Work required: Search the material below for the string "Select". Return every line that holds it.
*** Begin section ***
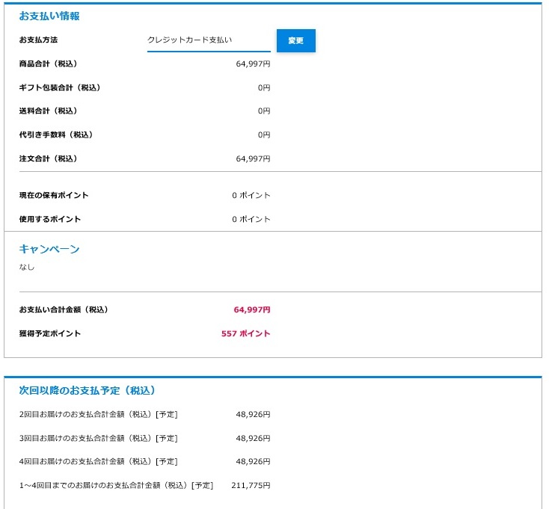Click the 211,775円 total scheduled amount
Screen dimensions: 549x509
click(251, 486)

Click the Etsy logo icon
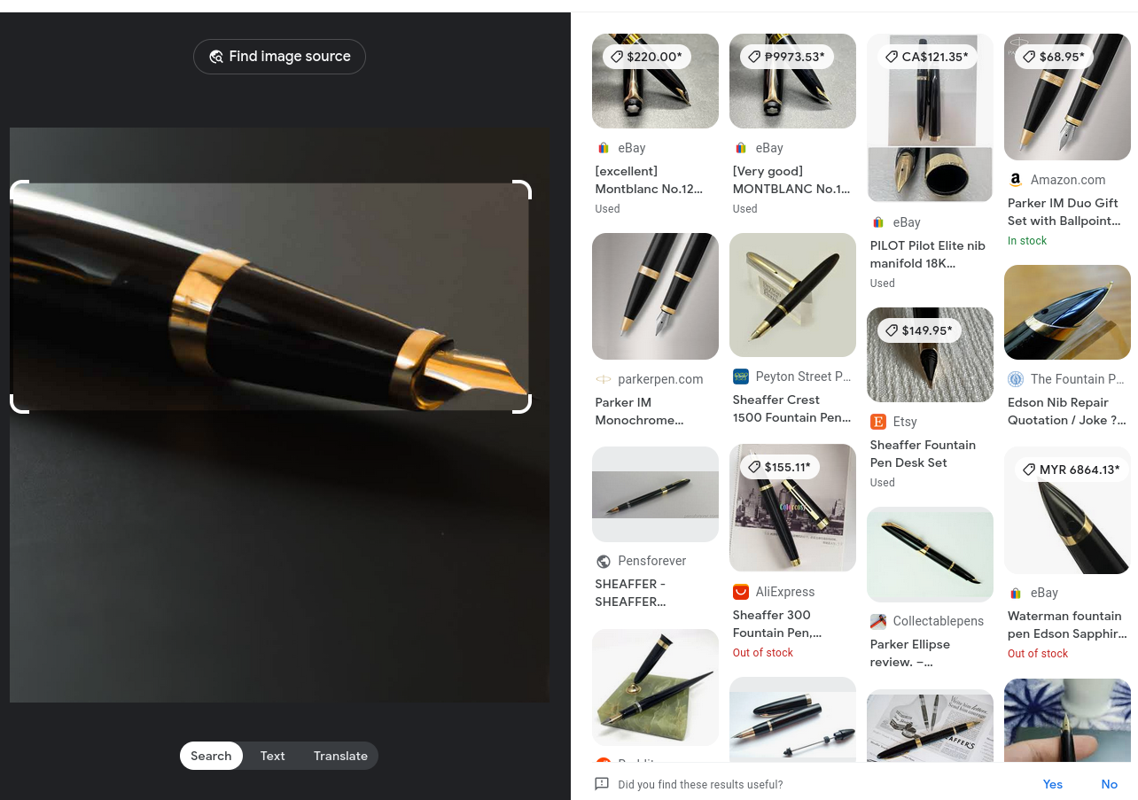click(878, 422)
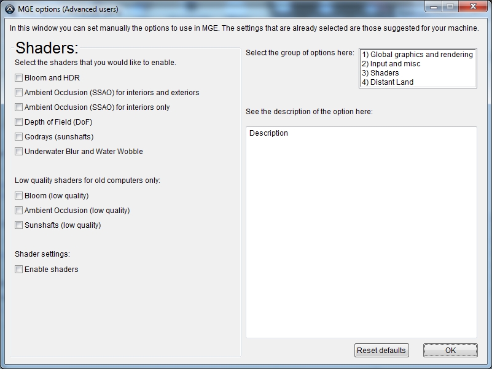Tick the Enable shaders checkbox

pos(19,270)
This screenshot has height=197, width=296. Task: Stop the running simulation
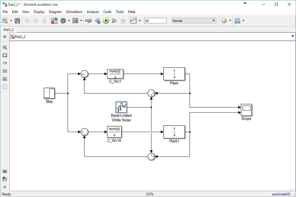pyautogui.click(x=123, y=21)
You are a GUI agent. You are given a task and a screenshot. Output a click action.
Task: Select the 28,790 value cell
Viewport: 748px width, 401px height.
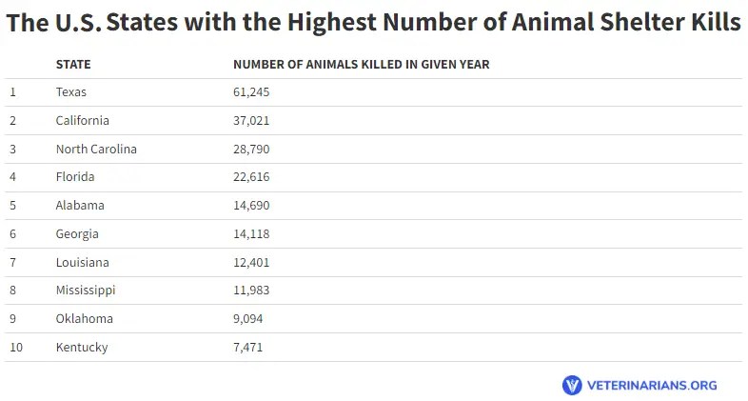tap(252, 150)
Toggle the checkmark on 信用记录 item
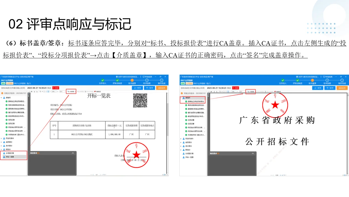Image resolution: width=349 pixels, height=197 pixels. [7, 120]
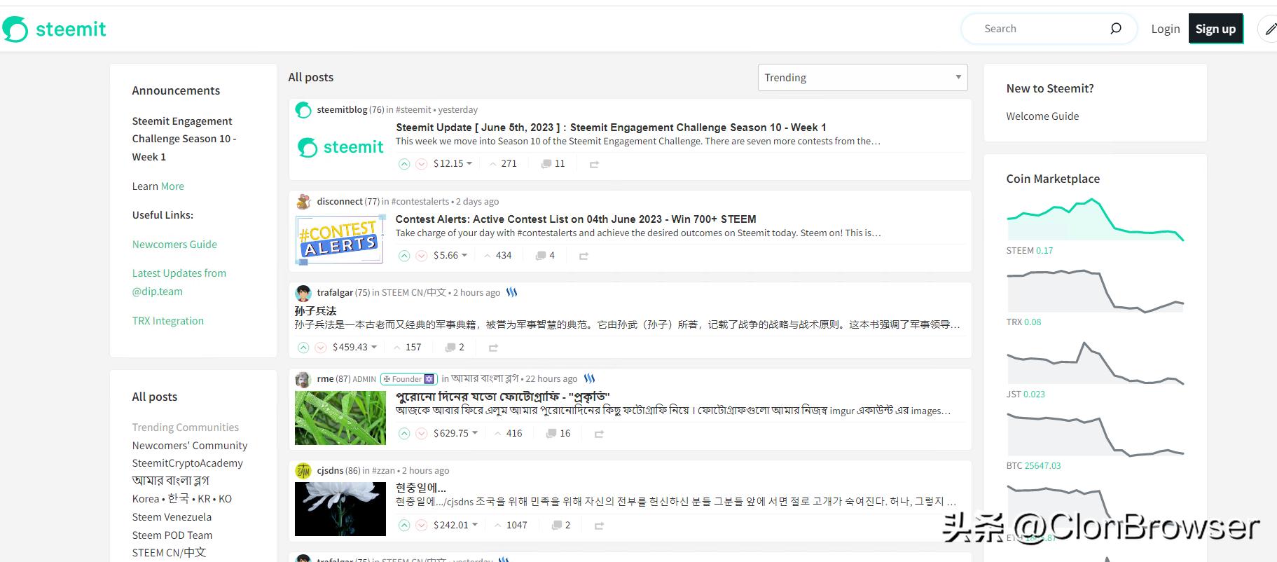Click the STEEM price chart

(1095, 220)
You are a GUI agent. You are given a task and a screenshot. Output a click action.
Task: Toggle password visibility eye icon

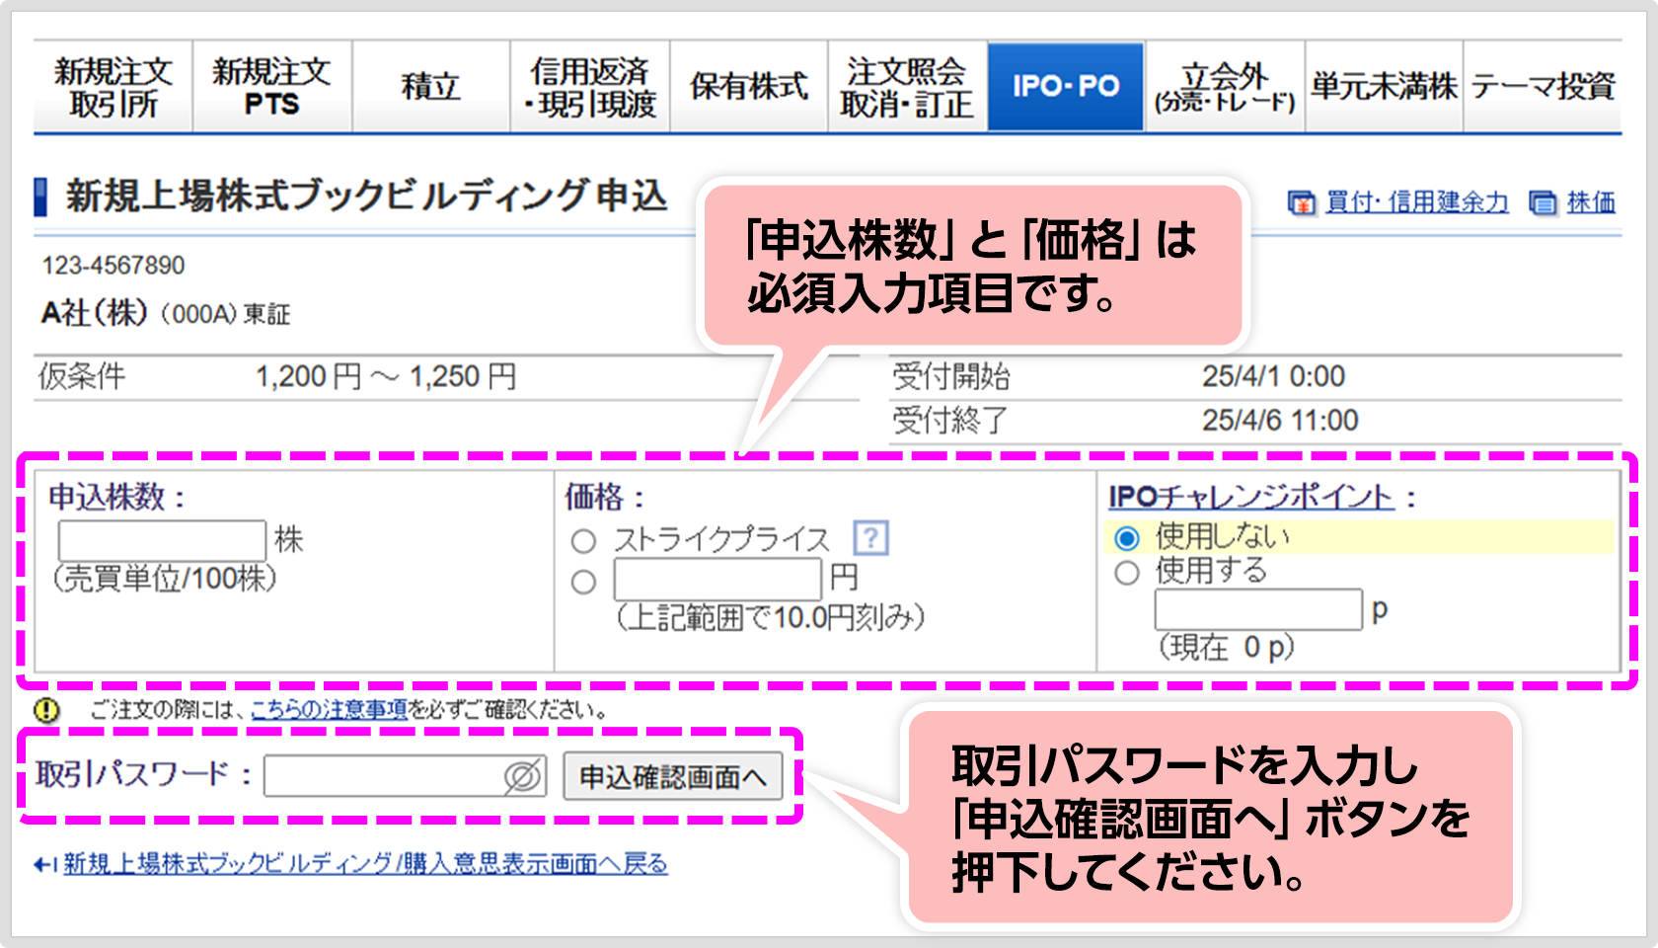[x=523, y=776]
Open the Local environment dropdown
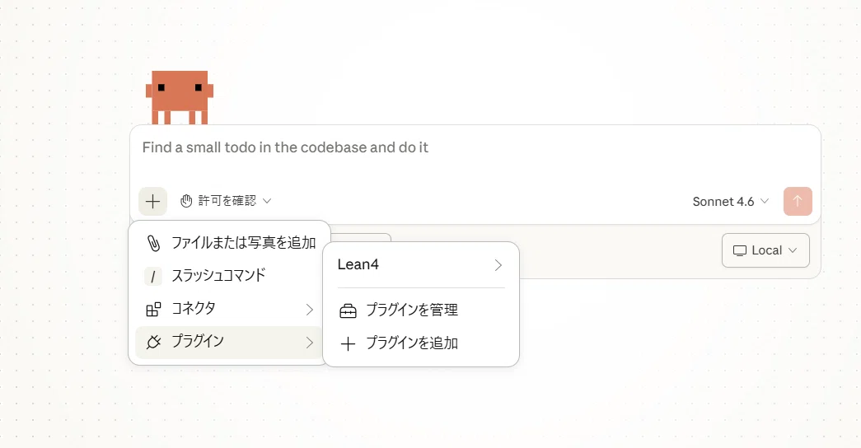The height and width of the screenshot is (448, 861). pos(765,250)
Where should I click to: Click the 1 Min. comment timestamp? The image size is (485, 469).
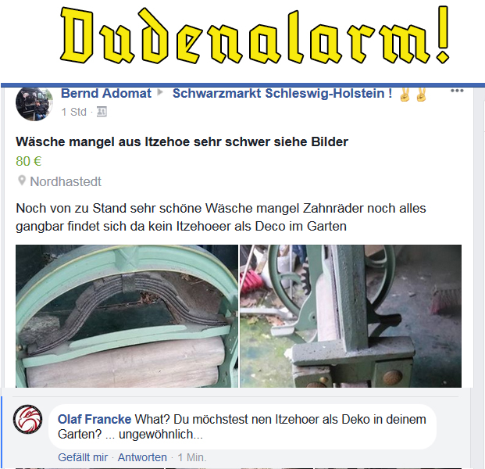[x=192, y=457]
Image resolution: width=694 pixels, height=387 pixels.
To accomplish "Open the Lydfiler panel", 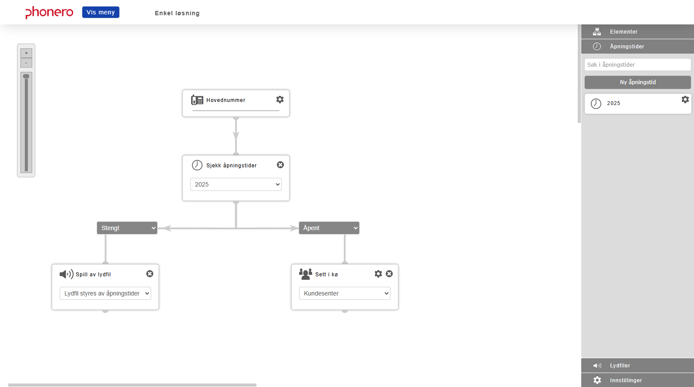I will [637, 366].
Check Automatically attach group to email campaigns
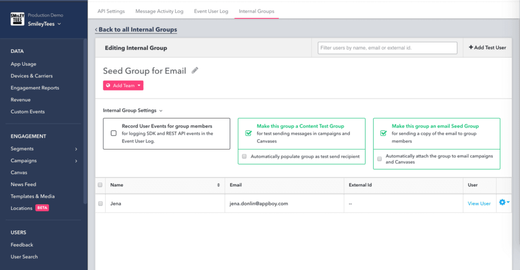 click(x=379, y=159)

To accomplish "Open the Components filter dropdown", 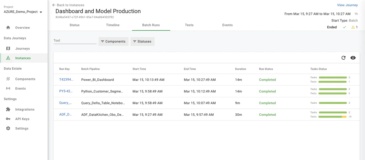I will coord(113,42).
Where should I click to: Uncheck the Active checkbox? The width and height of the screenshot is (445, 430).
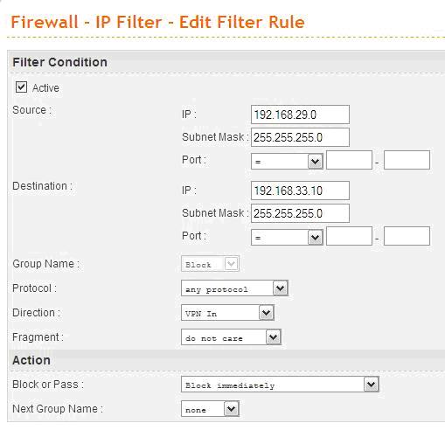[21, 87]
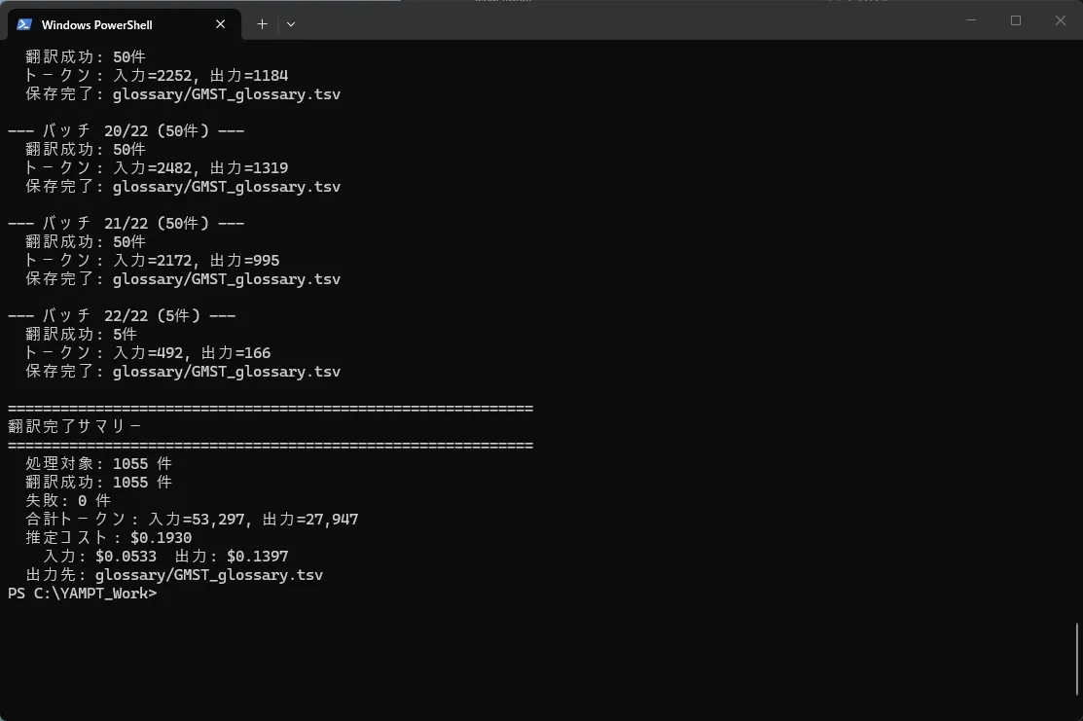Click the 推定コスト $0.1930 line

click(108, 538)
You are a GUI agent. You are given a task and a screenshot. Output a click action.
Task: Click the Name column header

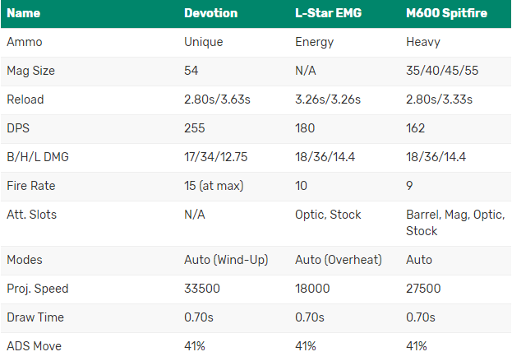(24, 13)
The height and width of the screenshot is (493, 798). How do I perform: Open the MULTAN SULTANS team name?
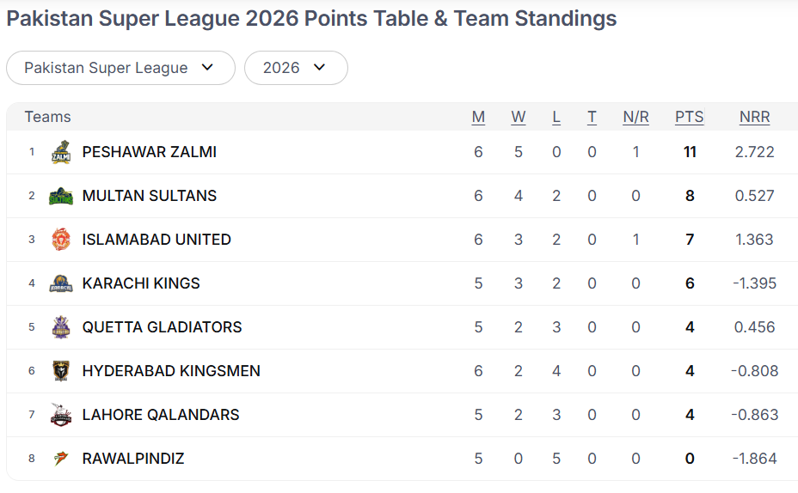tap(150, 196)
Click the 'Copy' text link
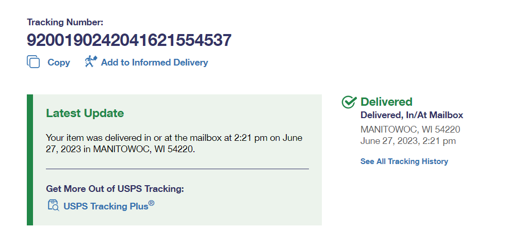 tap(59, 62)
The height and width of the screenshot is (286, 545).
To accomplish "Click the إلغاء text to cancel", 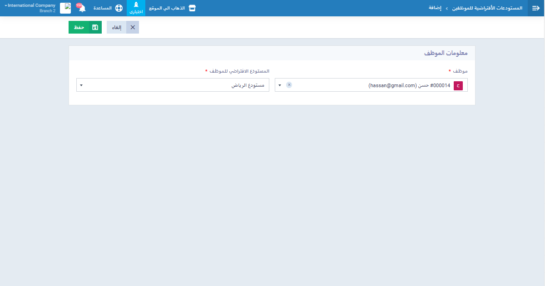I will [117, 27].
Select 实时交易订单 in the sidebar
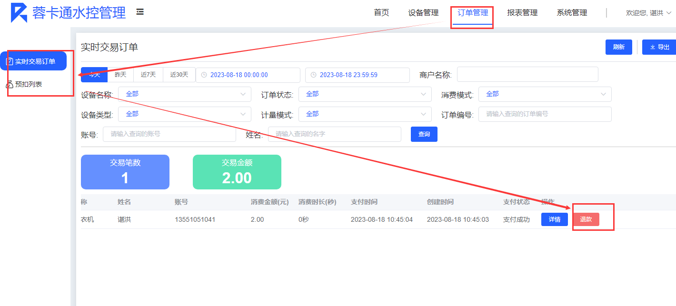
*** End section ***
Worked solution:
Task: Select the 28,790 value cell
Select 实时交易订单 in the sidebar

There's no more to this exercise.